DOPAMINE, ACTING THROUGH D-2 RECEPTORS, INHIBITS RAT STRIATAL ADENYLATE-CYCLASE BY A GTP-DEPENDENT PROCESS

Abstract

This report demonstrates that the D-2 dopamine receptors that are present in rat striatum can directly inhibit the activity of adenylate cyclase in a GTP-dependent manner. N-n-propylnorapomorphine evoked a more pronounced inhibition than did dopamine. However, in the presence of the D-1-selective antagonist, SCH 23390, dopamine was also observed to inhibit the enzyme. Forskolin facilitated the detection of D-2 receptor-mediated inhibition by markedly stimulating striatal adenylate cyclase activity. The inhibition was antagonized in a dose-dependent manner by the D-2 receptor antagonist spiperone (Ki value = 70 pM) and was absolutely dependent in the presence of both GTP and sodium ions. Inhibition produced via D-2 receptors was additive with that produced via opiate or adenosine A1 receptors. The nonhydrolyzable GTP analogue, 5''-guanylylimidodiphosphate [Gpp(NH)p], did not substitute for GTP in promoting the D-2 receptor-mediated inhibition.

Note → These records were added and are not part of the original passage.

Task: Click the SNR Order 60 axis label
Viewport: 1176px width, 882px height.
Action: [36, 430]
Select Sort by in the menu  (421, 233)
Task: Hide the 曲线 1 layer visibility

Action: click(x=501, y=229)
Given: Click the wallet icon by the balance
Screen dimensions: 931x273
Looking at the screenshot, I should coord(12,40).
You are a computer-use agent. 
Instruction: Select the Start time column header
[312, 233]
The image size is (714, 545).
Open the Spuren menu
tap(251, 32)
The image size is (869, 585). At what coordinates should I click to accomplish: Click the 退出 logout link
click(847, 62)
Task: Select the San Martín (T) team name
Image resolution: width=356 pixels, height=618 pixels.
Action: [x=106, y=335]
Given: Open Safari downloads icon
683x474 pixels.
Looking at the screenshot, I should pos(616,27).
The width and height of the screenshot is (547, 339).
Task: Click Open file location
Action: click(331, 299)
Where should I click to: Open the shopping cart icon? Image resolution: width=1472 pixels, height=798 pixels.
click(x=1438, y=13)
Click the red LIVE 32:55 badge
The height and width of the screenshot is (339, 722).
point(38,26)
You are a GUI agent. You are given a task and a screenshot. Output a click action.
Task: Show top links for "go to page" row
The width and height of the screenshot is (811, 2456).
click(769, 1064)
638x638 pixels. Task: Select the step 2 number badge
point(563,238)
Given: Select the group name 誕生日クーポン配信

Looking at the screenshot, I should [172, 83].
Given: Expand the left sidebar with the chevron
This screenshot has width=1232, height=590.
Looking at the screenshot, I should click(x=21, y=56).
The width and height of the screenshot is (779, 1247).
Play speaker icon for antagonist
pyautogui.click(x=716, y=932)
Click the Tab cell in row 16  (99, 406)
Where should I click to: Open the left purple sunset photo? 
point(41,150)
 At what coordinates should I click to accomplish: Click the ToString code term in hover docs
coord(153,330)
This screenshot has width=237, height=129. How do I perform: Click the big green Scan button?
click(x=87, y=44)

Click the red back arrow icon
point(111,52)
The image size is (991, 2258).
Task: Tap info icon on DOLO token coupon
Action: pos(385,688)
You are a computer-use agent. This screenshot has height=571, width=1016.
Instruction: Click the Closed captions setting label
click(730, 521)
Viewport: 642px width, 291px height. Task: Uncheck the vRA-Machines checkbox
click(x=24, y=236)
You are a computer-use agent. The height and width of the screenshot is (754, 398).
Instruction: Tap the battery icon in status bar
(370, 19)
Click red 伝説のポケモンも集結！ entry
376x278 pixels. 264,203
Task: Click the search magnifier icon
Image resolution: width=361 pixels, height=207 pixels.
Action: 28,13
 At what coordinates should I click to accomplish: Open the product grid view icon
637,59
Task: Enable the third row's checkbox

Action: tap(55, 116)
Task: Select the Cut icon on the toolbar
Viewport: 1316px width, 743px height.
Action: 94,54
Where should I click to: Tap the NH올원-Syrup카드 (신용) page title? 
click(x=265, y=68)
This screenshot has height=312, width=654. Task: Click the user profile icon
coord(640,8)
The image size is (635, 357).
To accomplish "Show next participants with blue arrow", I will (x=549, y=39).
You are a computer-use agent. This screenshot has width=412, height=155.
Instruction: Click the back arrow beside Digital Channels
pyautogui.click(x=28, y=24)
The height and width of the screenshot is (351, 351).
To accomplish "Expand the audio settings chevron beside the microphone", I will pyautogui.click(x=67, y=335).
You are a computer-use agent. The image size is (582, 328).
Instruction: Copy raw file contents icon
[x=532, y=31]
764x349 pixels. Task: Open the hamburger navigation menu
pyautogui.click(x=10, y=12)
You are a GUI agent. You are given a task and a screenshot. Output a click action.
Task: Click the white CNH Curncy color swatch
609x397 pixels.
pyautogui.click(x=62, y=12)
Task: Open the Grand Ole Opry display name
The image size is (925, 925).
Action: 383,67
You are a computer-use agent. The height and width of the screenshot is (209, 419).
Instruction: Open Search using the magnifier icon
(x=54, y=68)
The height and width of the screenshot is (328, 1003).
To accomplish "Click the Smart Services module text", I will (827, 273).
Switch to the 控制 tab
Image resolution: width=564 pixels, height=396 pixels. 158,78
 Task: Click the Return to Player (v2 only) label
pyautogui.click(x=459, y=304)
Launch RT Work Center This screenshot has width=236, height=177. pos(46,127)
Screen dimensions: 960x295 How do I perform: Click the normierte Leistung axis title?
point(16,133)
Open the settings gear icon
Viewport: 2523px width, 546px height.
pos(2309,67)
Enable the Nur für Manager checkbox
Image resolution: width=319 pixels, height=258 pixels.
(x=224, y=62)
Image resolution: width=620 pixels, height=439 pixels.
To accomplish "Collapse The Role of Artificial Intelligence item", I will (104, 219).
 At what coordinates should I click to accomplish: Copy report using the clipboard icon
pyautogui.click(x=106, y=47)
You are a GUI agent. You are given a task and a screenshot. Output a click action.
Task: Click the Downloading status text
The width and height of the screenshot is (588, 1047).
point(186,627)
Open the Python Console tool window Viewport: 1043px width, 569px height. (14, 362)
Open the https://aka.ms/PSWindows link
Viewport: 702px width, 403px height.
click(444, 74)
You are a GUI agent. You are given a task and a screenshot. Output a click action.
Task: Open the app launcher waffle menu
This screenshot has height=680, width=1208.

It thus appears that D-2 receptors mediate adenylate cyclase inhibition by processes that have been observed for other neurotransmitters in the striatum and elsewhere. In addition, Gpp(NH)p displayed a Ca2+/calmodulin dependency for its inhibitory effects that was not shared by receptor-mediated, GTP-dependent inhibition.